Fedora KDE - Suspend Then Hibernate
Introduction
On a laptop system, in order to prevent unnecessary battery drain when device isn't used, take advantage of suspend, followed by hibernation to disk feature. On many Linux distributions this is provided as part of systemd-udev package.
The idea is simple:
- When closing lid or pressing power button I want the system to be suspended (RAM). On modern machine this is usually s2idle type of suspend.
cat /sys/power/mem_sleep
- If the laptop isn't resumed within 3 hours, I want the system to wake up (rtcwake) and hibernate
- If the laptop is resumed before 3 hour timer is reached, the hibernation is cancelled.
Prerequisites
- Allocate sufficient amount of swap. On my laptop with 64GB of RAM I've allocated 66GB of swap space.

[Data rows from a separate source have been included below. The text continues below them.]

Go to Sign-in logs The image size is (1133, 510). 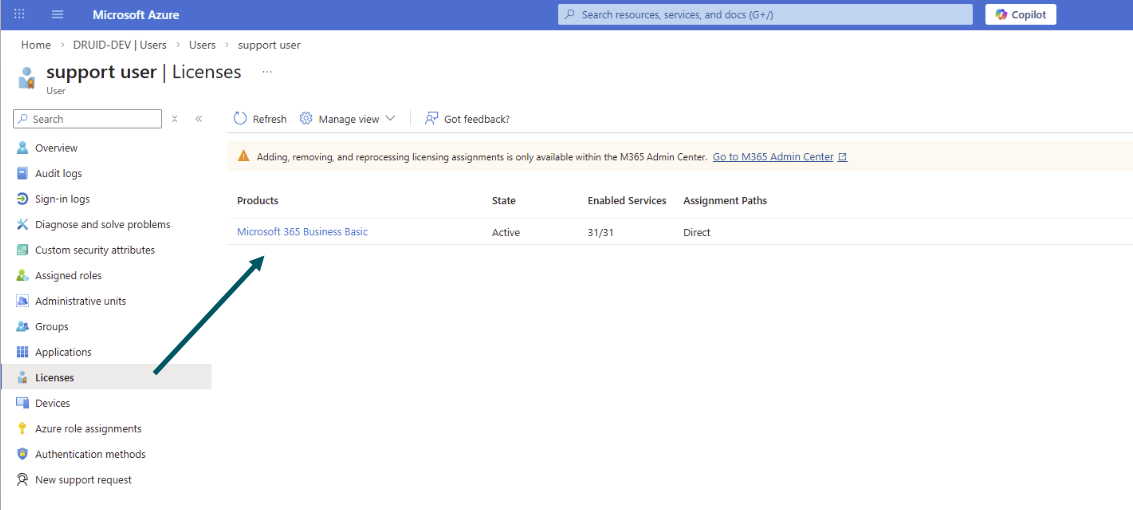click(62, 199)
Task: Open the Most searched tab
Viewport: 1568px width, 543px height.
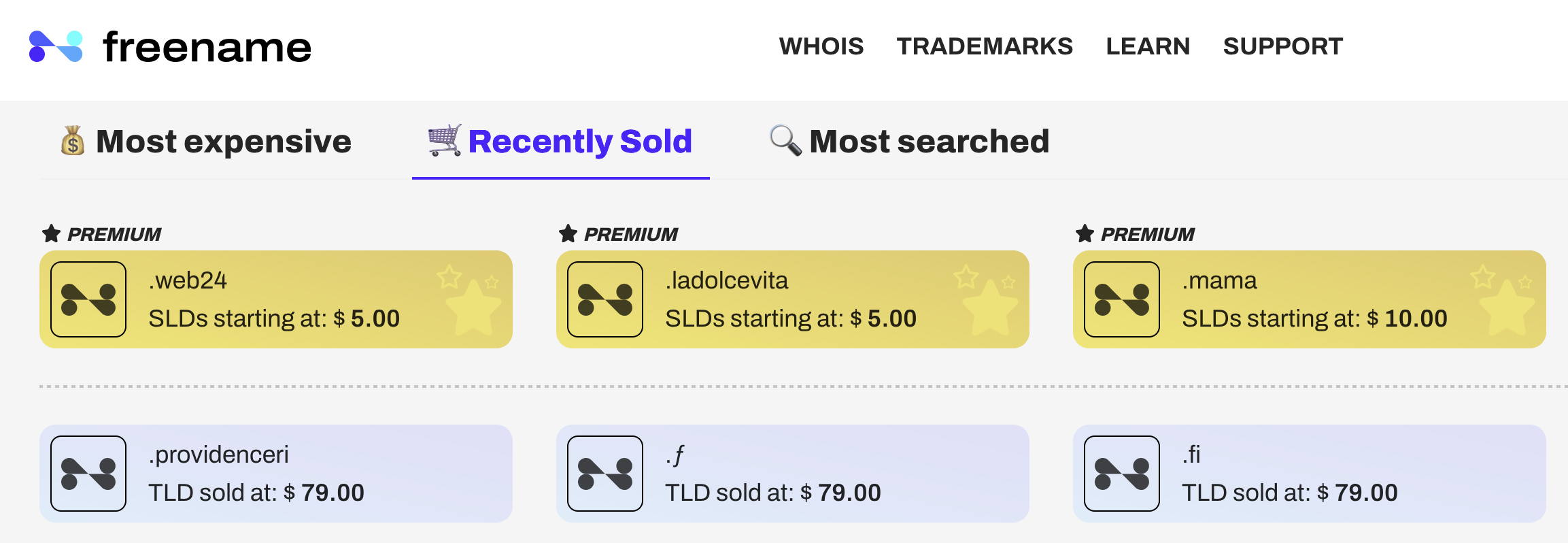Action: (909, 142)
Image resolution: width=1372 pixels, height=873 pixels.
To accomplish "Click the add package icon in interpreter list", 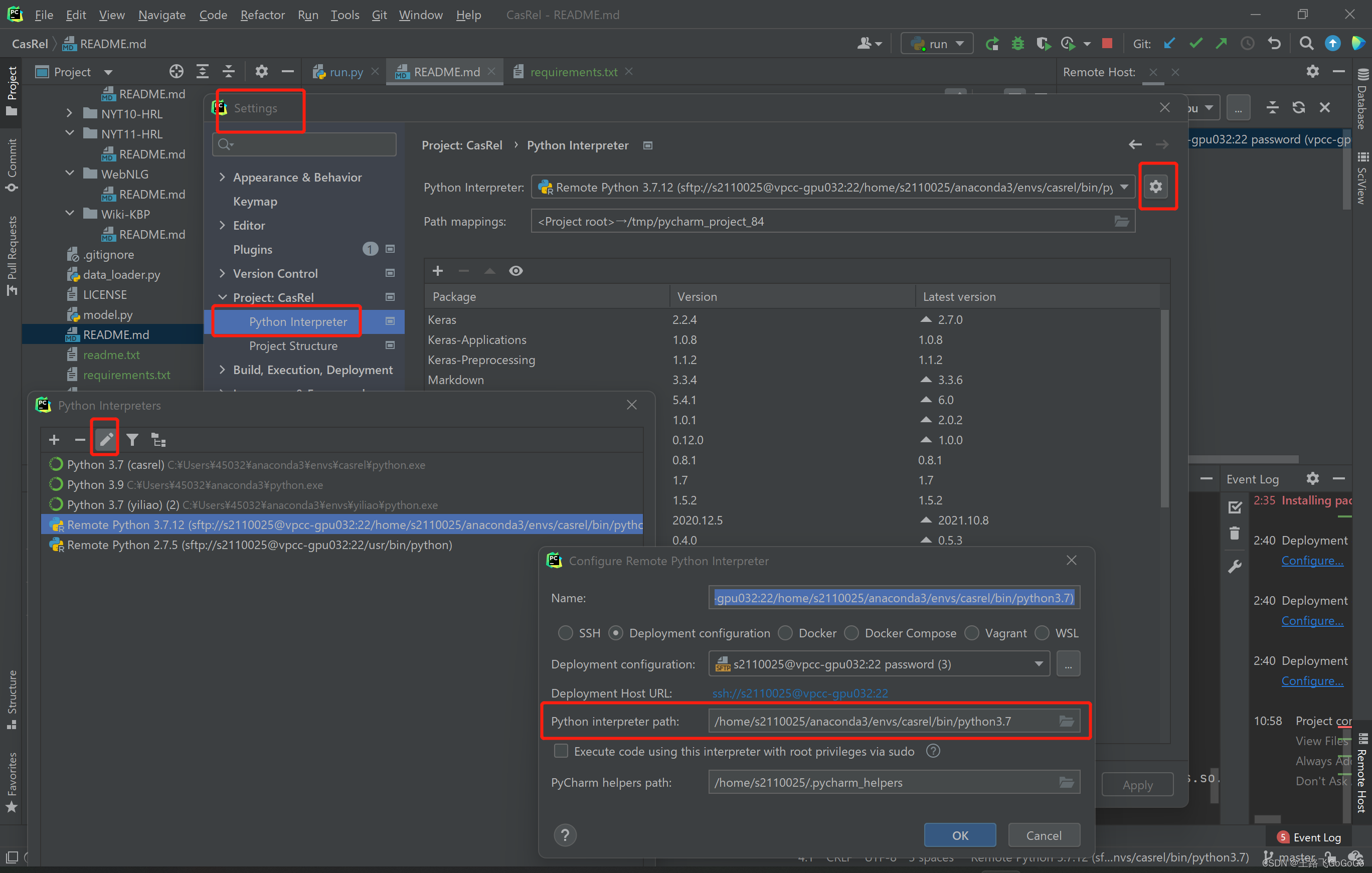I will pyautogui.click(x=438, y=270).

- Ensure resume kernel bootable option is present (e.g. resume=UUID=9db10738-3dbb-48c0-a06a-111ecee9cf29). This option references location of the block device (in this case filesystem UUID) used for swap.

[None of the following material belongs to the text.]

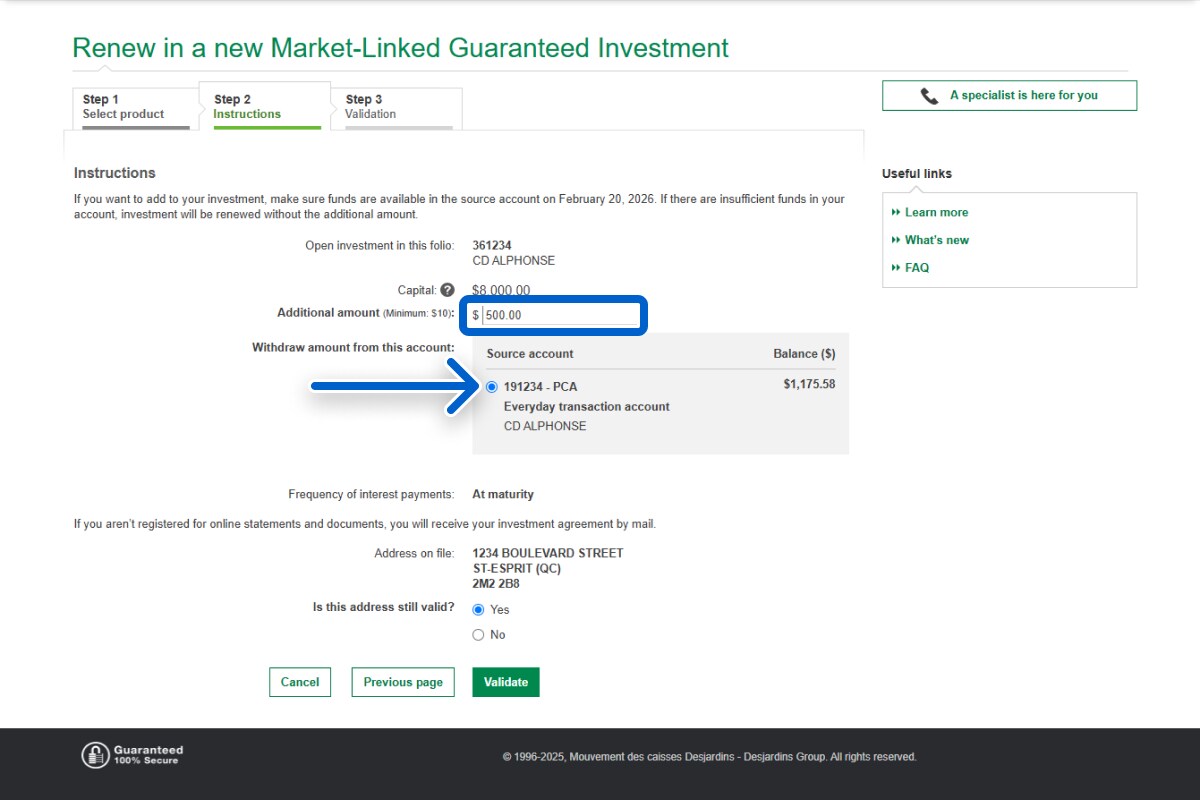Screen dimensions: 1200x800
Task: Click 'A specialist is here for you' text
Action: [x=1023, y=96]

- Verify if the laptop is able to properly suspend and stay suspended.
- Verify if the laptop is able to properly hibernate and then resume its state.
Use those commands to verify manually if suspend/hibernate functions work correctly.
systemctl start systemd-suspend.service
systemctl start systemd-hibernate.service
Implementation
Verify necessary package is installed
rpm -q systemd-udev
Create /etc/systemd/sleep.conf file with the following content. The 10800 is the number of seconds (3 hours).
[Sleep]
AllowSuspendThenHibernate=yes
HibernateDelaySec=10800
AllowSuspend=yes
AllowHibernation=yes
Inform systemd about new configuration.
systemctl daemon-reload
Test configuration. Reduce the amount of seconds to HibernateDelaySec=120 when testing. This way you will only have to wait 2 minutes to see if the laptop wakes up after specified period.
systemctl start systemd-suspend-then-hibernate.service
Don't press any keyboard keys, and don't use trackpad for the next 2-3 minutes. Verify if laptop properly suspends and then wakes up automatically after HibernateDelaySec seconds.